**Problem:** In the passage below on social enterprise in Australia, write out the part starting with "Costello would like" and going on through "black and white.", word for word.

**Reading passage:**
--------------------------------
Costello would like to see a formal legal structure for social enterprise in Australia, or some tax concessions – at least.
“Feast of Merit is a proprietary limited so we’re burdened by the same tax structures as any other for-profit,” he says. “What's the incentive for young people to start a social enterprise?…You might as well be a Not for Profit and have access to those exemptions, or be a for-profit and make money on the side.
“We’d love to see some good regulation around how we can be incentivised for systems change because we’re owned and operated by a Not for Profit. Can there be any tax concessions or exemptions? The ATO is black and white.
“I think the ACNC should play a good role in that. We finally have some form of a centralised umpire.”
Asked how the social enterprise sector in Australia can flourish, Costello frequently refers to Silicon Valley startups on the West Coast of the US, pointing to the value in its free-market, risk-swallowing approach.
“Of course there could be more Government funding. That leans towards the UK style approach where it’s more Government-driven. I think we should be leaning towards a US-style approach a little bit more where it’s more free-market driven,” he says.
“The main thing that will help drive the sector is changing Australia’s approach to innovation. We have this culture in business where we’re very risk averse. People say ‘Yeah, that’s a good idea, but we’re not going to back you…There’s no appetite to back entrepreneurs and get it wrong.”
--------------------------------
**Data block:**
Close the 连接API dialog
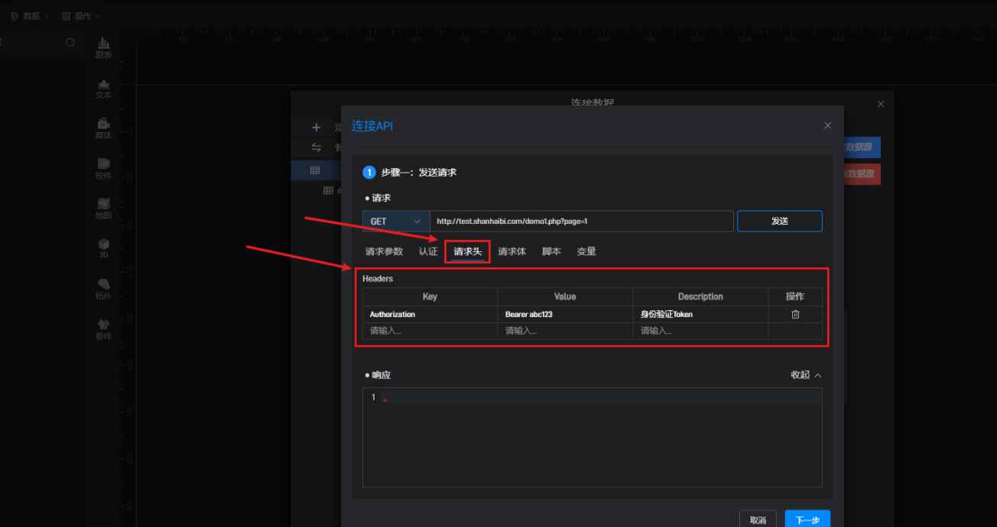click(x=827, y=125)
--------------------------------
**Problem solution:**
Costello would like to see a formal legal structure for social enterprise in Australia, or some tax concessions – at least.
“Feast of Merit is a proprietary limited so we’re burdened by the same tax structures as any other for-profit,” he says. “What's the incentive for young people to start a social enterprise?…You might as well be a Not for Profit and have access to those exemptions, or be a for-profit and make money on the side.
“We’d love to see some good regulation around how we can be incentivised for systems change because we’re owned and operated by a Not for Profit. Can there be any tax concessions or exemptions? The ATO is black and white.